His iron will almost failed him, for he saw how far removed she was from those women who see and know nothing save that which strikes their senses. He had meant to pique her pride as far as he could without offence, even though he sank low in her estimation; but such was the delicacy of her perceptions that she half divined the trouble he sedulously strove to hide. He felt as if he could sit down and cry like a child over his immeasurable loss, and for a second feared he would give way. There was in his eyes a flash of anger at his weakness, but it passed so quickly that she could scarcely note, much less interpret it.
Then he stepped forward in a friendly, hearty way, and took her hand as he said: "Yes, Miss St. John, and I will keep my promise. I will be your friend for life. If you knew my relations to Hilland, you could not think otherwise. I shall tell him when we meet of my first and characteristic siege of a woman's heart, of the extreme and prudent caution with which I opened my distant parallels, and how, at last, when I came within telescopic sight of the prize, I found that he had already captured it. My course has been so perfectly absurd that I must laugh in spite of myself;" and he did laugh so naturally and genially that Grace was constrained to join him, although the trouble and perplexity did not wholly vanish from her eyes.

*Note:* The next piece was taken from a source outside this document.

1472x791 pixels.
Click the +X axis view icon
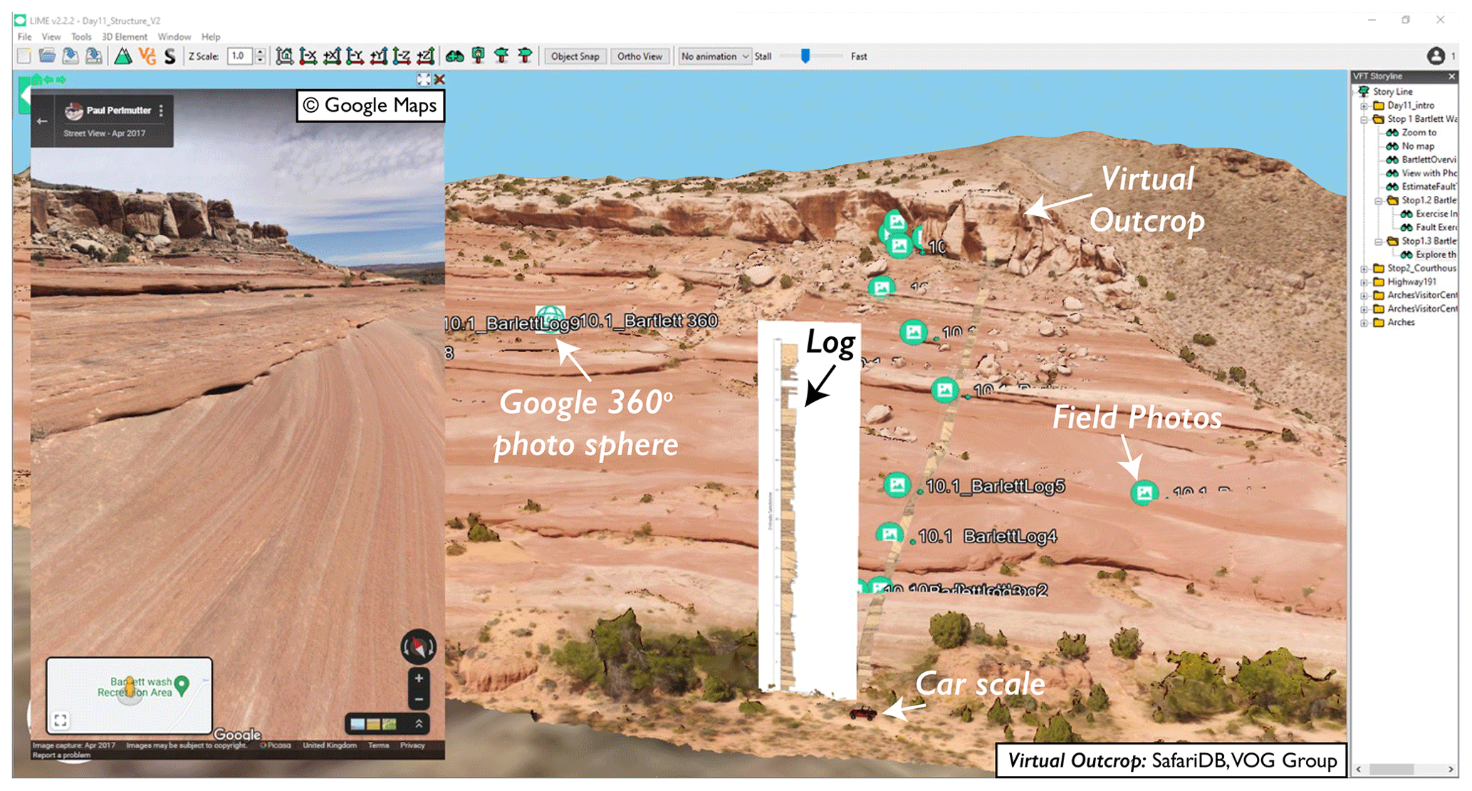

"And now," he concluded, "that I have experienced my first natural surprise, I will do more than sensibly accept the situation. I congratulate you upon it as no one else can. Had I a sister I would rather that she married Hilland than any other man in the world. We thus start on the right basis for friendship, and there need be no awkward restraint on either side. I must now pay my respects to my aunt, or I shall lose not only her good graces but my supper also;" and with a smiling bow he turned and walked rapidly up the path, and disappeared within Mrs. Mayburn's open door.
Grace looked after him, and the perplexed contraction of her brow deepened. She picked up Hilland's letter, and slowly and musingly folded it. Suddenly she pressed a fervent kiss upon it, and murmured: "Thank God, the writer of this has blood in his veins; and yet—and yet—he looked at first as if he had received a mortal wound, and—and—all the time I felt that he suffered. But very possibly I am crediting him with that which would be inevitable were my case his."
With bowed head she returned slowly and thoughtfully through the twilight to her home.